(Saved entries)
┄┄┄┄┄┄┄┄┄┄┄┄┄┄┄┄┄┄┄┄
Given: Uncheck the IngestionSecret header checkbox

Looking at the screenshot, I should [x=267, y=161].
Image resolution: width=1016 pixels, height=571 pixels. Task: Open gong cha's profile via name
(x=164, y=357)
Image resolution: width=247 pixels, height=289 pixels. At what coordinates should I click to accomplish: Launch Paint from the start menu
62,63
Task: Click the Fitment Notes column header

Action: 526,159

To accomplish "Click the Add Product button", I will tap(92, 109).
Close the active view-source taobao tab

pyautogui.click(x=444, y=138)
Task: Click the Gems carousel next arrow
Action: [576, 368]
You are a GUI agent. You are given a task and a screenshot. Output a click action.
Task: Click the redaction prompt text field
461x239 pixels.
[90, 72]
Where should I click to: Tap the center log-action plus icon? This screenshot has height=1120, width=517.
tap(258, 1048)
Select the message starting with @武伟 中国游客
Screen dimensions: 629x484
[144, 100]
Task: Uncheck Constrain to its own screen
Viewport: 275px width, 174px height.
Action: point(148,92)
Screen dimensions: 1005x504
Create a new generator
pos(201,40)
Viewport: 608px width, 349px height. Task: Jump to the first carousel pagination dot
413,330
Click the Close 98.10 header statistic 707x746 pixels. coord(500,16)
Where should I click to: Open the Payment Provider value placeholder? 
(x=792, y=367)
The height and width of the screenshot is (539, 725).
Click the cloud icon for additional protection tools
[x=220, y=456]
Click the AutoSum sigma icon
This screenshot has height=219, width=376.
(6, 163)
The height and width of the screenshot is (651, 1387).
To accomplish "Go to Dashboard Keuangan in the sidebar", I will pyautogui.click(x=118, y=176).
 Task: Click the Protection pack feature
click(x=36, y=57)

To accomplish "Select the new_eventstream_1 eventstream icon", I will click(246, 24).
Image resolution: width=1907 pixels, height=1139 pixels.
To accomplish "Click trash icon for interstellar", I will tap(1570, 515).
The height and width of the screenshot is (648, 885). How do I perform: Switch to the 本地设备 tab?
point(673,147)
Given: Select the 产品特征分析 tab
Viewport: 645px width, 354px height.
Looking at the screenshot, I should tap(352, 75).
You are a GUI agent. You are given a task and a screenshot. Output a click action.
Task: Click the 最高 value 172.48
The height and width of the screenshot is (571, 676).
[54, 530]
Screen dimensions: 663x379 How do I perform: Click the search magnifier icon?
┄┄┄┄┄┄┄┄┄┄┄┄┄┄┄┄┄┄┄┄
- Your task
Each record above is to be written out again, without any change.

- Output for this task
Given: Uncheck the IngestionSecret header checkbox

Looking at the screenshot, I should [x=267, y=161].
Image resolution: width=1016 pixels, height=571 pixels. Task: Open gong cha's profile via name
(x=164, y=357)
Image resolution: width=247 pixels, height=289 pixels. At what coordinates should I click to accomplish: Launch Paint from the start menu
62,63
Task: Click the Fitment Notes column header

Action: 526,159

To accomplish "Click the Add Product button", I will tap(92, 109).
Close the active view-source taobao tab

pyautogui.click(x=444, y=138)
Task: Click the Gems carousel next arrow
Action: [576, 368]
You are a GUI agent. You are given a task and a screenshot. Output a click action.
Task: Click the redaction prompt text field
461x239 pixels.
[90, 72]
Where should I click to: Tap the center log-action plus icon? This screenshot has height=1120, width=517.
tap(258, 1048)
Select the message starting with @武伟 中国游客
Screen dimensions: 629x484
[144, 100]
Task: Uncheck Constrain to its own screen
Viewport: 275px width, 174px height.
Action: point(148,92)
Screen dimensions: 1005x504
Create a new generator
pos(201,40)
Viewport: 608px width, 349px height. Task: Jump to the first carousel pagination dot
413,330
Click the Close 98.10 header statistic 707x746 pixels. coord(500,16)
Where should I click to: Open the Payment Provider value placeholder? 
(x=792, y=367)
The height and width of the screenshot is (539, 725).
Click the cloud icon for additional protection tools
[x=220, y=456]
Click the AutoSum sigma icon
This screenshot has height=219, width=376.
(6, 163)
The height and width of the screenshot is (651, 1387).
To accomplish "Go to Dashboard Keuangan in the sidebar", I will pyautogui.click(x=118, y=176).
 Task: Click the Protection pack feature
click(x=36, y=57)

To accomplish "Select the new_eventstream_1 eventstream icon", I will click(246, 24).
Image resolution: width=1907 pixels, height=1139 pixels.
To accomplish "Click trash icon for interstellar", I will tap(1570, 515).
The height and width of the screenshot is (648, 885). How do I perform: Switch to the 本地设备 tab?
point(673,147)
Given: Select the 产品特征分析 tab
Viewport: 645px width, 354px height.
Looking at the screenshot, I should tap(352, 75).
You are a GUI agent. You are given a task and a screenshot. Output a click action.
Task: Click the 最高 value 172.48
The height and width of the screenshot is (571, 676).
[54, 530]
Screen dimensions: 663x379 How do I perform: Click the search magnifier icon?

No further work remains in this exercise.